Lors de la sortie de Une Sœur, Bastien Vivès s’était confié sur ses envies, sur son retour à des sujets plus personnels voire à pourquoi pas à un ouvrage carrément très osé. Ce sera, on y reviendra, Le Petit Paul chez Glénat. Avec Le Chemisier, on est à mi-chemin entre le fantasme et le réel, un mélange subtil qui fait croire à une histoire réaliste et fantastique, une aventure où un simple bout de tissus sera le déclencheur de passions, d’excès et surtout d’une sexualité retrouvée pour une jeune femme jusqu’alors simple, pour ne pas dire insignifiante. Bastien Vivès a écrit un roman dans lequel son personnage se réveille d’un long sommeil et plonge au plus profond d’une vie qui ne demande qu’à lui apporter des plaisirs jusqu’alors ignorés, refoulés. Une renaissance basée sur les images, le découpage des planches de Vivès. Une œuvre subtile, intelligente et immédiate.

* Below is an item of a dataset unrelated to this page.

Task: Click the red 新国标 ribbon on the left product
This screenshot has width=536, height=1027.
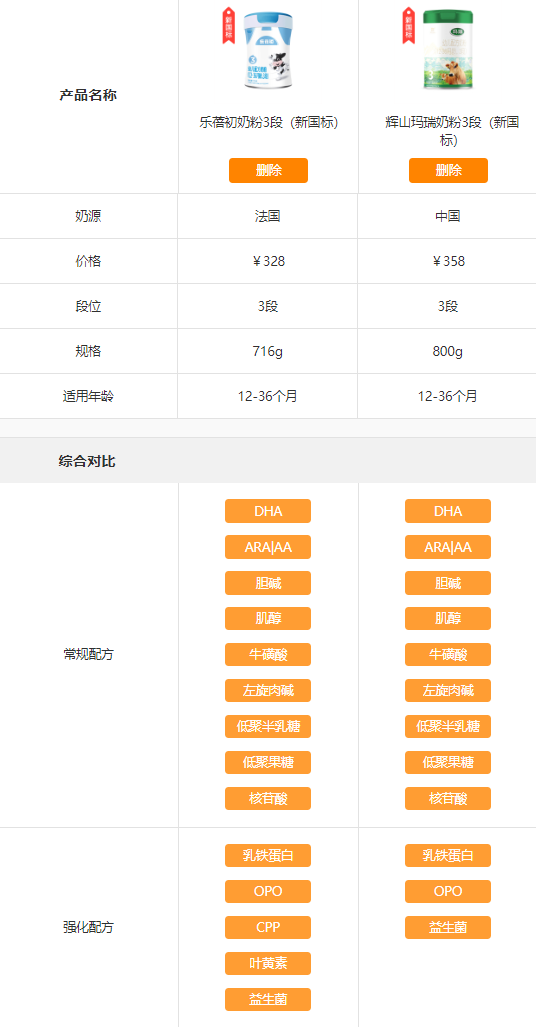Action: pyautogui.click(x=228, y=25)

Séverine a une vie rangée, prépare son agrégation de lettres modernes, a un copain Thomas insignifiant et, à l’occasion, fait du baby-sitting chez un couple qui bat de l’aile. Un soir où Séverine garde leur fille Eva, la gamine fait une indigestion et vomit salissant son tee-shirt. Tout juste de retour, mais sans sa femme, le père d’Eva prête un chemisier de son épouse à Séverine qui immédiatement ressent un trouble indéfinissable en le mettant. Séverine va voir ses parents et cherche par tous les moyens à rendre ce chemisier qu’elle va pourtant remettre pour passer un oral à la fac. Au denier moment elle s’aperçoit à la fois qu’elle n’a plus ses notes mais que tous, prof compris, ont les yeux rivés sur elle. A la sortie son prof l’invite à une conférence. Séverine resplendit et se découvre une nouvelle aura à la sensualité écrasante. Dès lors elle ne quitte plus son chemisier. Son prof lui avoue qu’il ne pense qu’à elle. Séverine aborde des hommes dans la rue et un soir monte sous la pluie dans la voiture d’Ali, un policier, qui subjugué l’amène dîner chez des amis avant de devenir son amant.

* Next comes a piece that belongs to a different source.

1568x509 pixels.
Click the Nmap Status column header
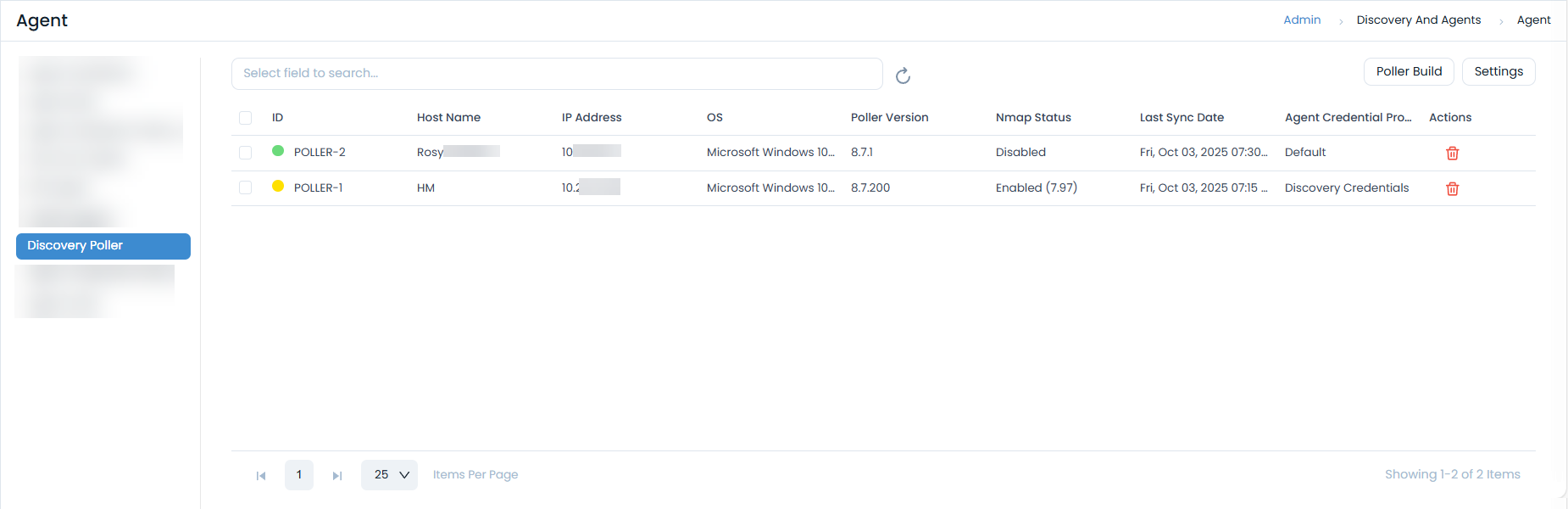coord(1033,118)
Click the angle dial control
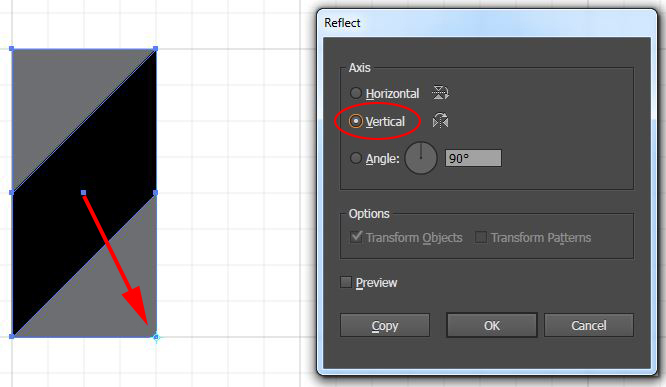Image resolution: width=666 pixels, height=387 pixels. pyautogui.click(x=420, y=158)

Sans son chemisier la nouvelle Séverine n’est plus que l’ombre d’elle même. Un chemisier catalyseur et symbole sexuel qui va lui permettre d’aller au bout de ses tentations, se révéler, prendre aussi des risques, ressentir le trouble de désirs inavoués et provoquer des situations équivoques. Vivès dessine deux Séverine, la première quelconque, la seconde transcendée par le chemisier, du visage au corps qui resplendit d’un coup. Des plans de films, une narration très fluide mais cadrée, ce Chemisier inclassable avec son attentat terroriste, s’ajoute au parcours toujours passionnant et passionné de Bastien Vivès, créateur d’univers qu’il est seul à pouvoir mettre en scène aussi bien.